Neuron Networks applied for successful prediction of the AlphabetSoup's project money usage.
From Alphabet Soup’s business team, a CSV containing more than 34,000 organizations that have received various amounts of funding from Alphabet Soup over the years. Within this dataset are a number of columns that capture metadata about each organization such as the following:
- EIN and NAME—Identification columns
- APPLICATION_TYPE—Alphabet Soup application type
- AFFILIATION—Affiliated sector of industry
- CLASSIFICATION—Government organization classification
- USE_CASE—Use case for funding
- ORGANIZATION—Organization type
- STATUS—Active status
- INCOME_AMT—Income classification
- SPECIAL_CONSIDERATIONS—Special consideration for application
- ASK_AMT—Funding amount requested
- IS_SUCCESSFUL—Was the money used effectively
Based on machine learning and neural network model building, we creatde a binary classifier that is capable of predicting whether or not an applicant will be successful if funded by Alphabet Soup using the features collected in the provided dataset.
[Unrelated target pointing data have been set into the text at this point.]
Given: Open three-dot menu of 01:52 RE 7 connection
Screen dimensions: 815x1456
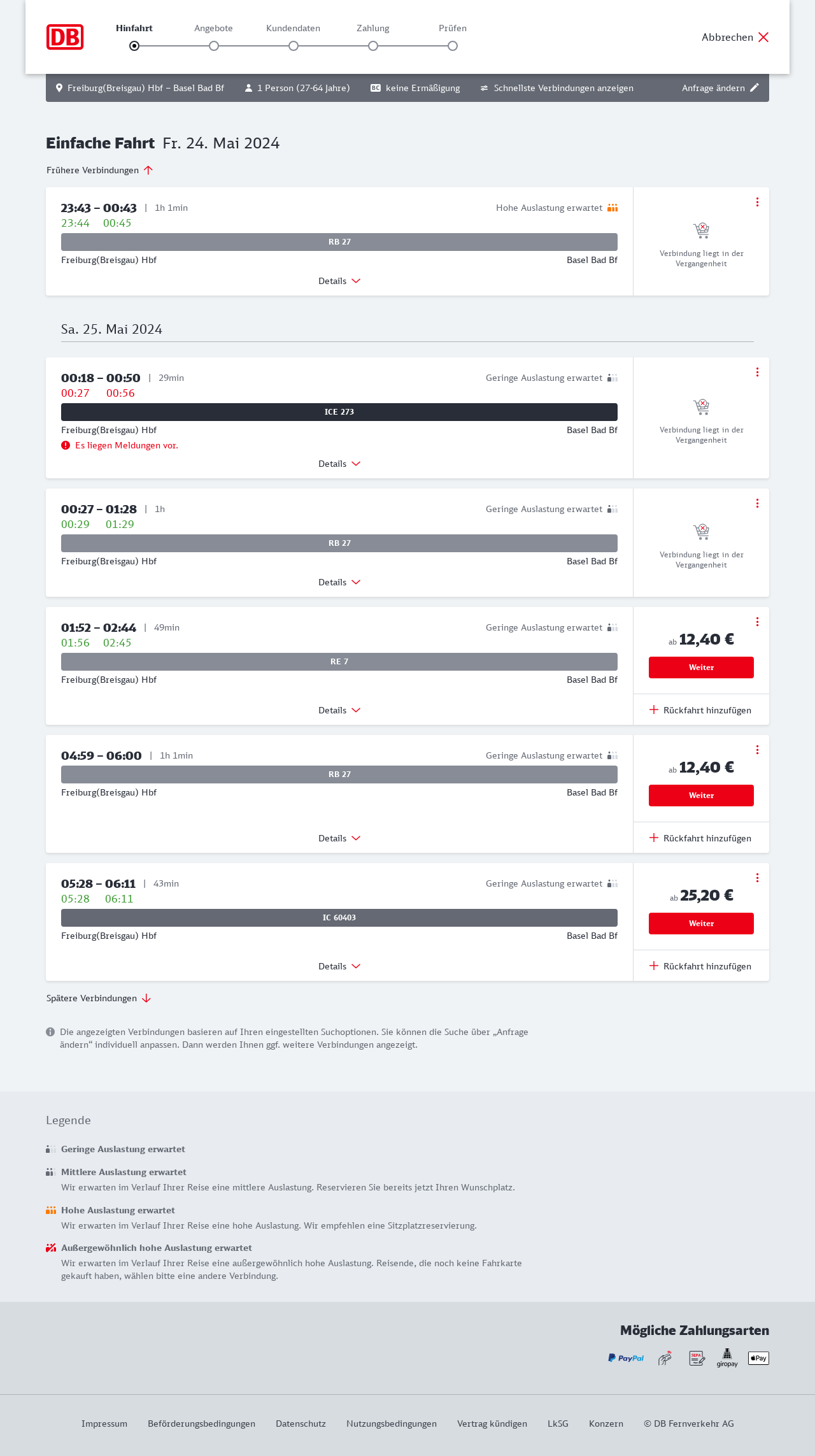Looking at the screenshot, I should (757, 622).
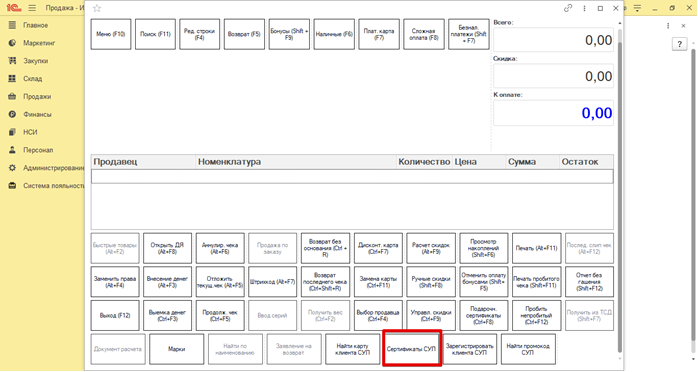Screen dimensions: 698x372
Task: Click the form's vertical scrollbar
Action: tap(620, 191)
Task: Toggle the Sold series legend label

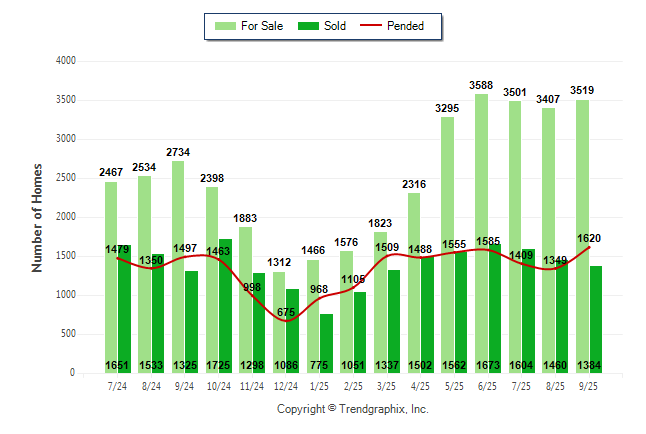Action: [x=335, y=26]
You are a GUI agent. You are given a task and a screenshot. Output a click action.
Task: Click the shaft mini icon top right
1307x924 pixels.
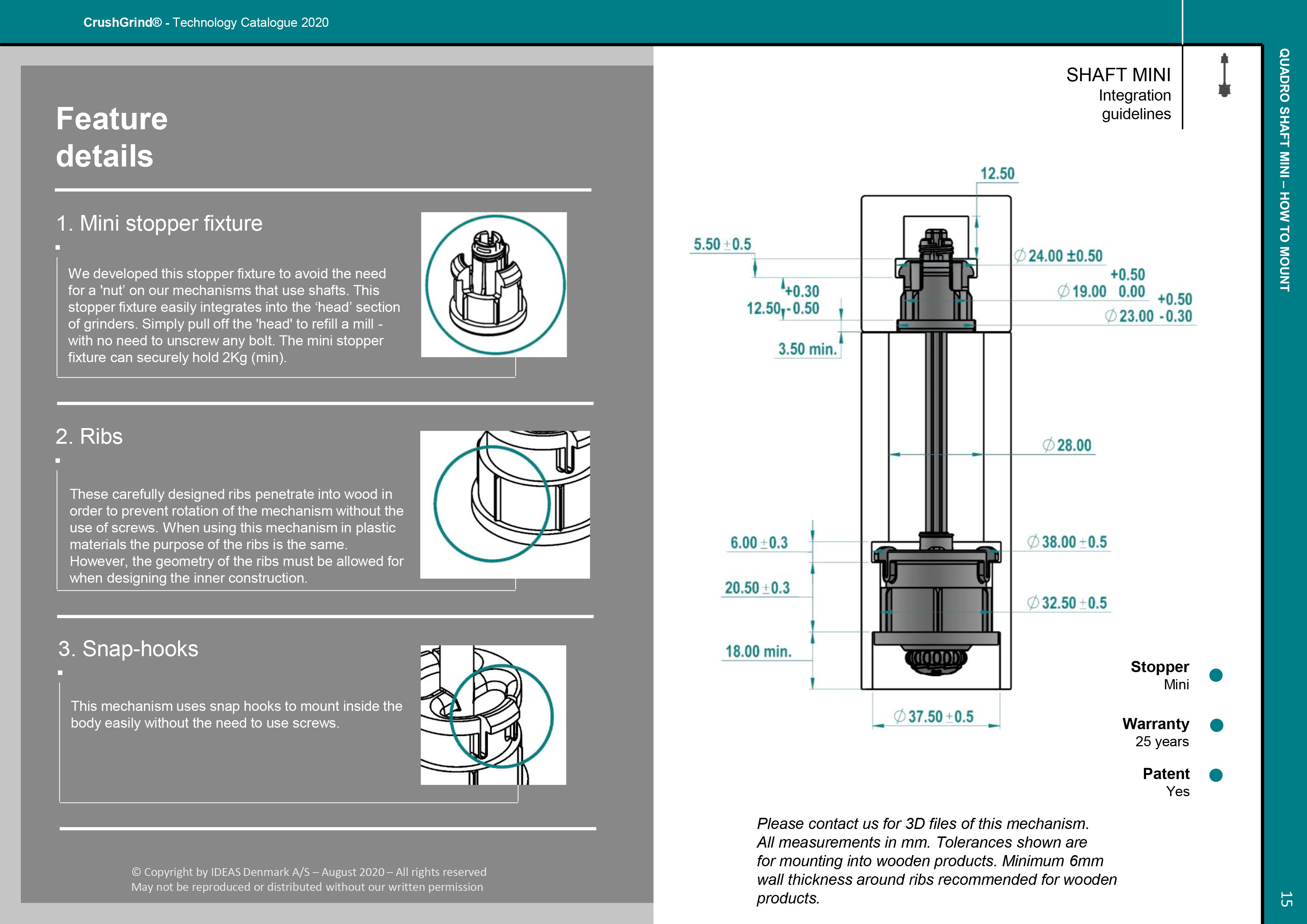coord(1224,75)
We build our own machine learning model that will be able to predict the success of a venture paid by Alphabet soup. The trained model was used to determine the future decisions of the company—only those projects likely to be a success will receive any future funding from Alphabet Soup.
Established neurons and layers for the neural network model
There are 54 inputs, 3 layers with 20 in the first layers, 10 in the second layer and 5 in the third layer. In the beginning, two layers of 20 and 10 neurons, respespectively, have been applied, but the accuracy was only 50%. Then we gradually add layers and more neurons, and the final selction is a trade-off between the "too many" and "too few" neurons. Three layers are good for general scenarios. The trained model is given as follows.
Model calibration and steps to improve the model performance
Four steps have been applied to optimized the model to match 75% accuracy.
- Remove the noisy variables: 'EIN','CLASSIFICATION','APPLICATION_TYPE','STATUS'
- Add additional neurons to hidden layers.
- add additional hidden layers.
- Try the other activation function, but doesn't show significant improvement.
- Train with additional epochs, however, the convergence does not change too much after 100 iterations.
Other models we have tried which have shown competency with the neuron network model.
Random forest tree. Because the data is tabular and the random forest requires less coding and computation resources and runs faster than the neuron networks model, but the prediction accuracy is inferior.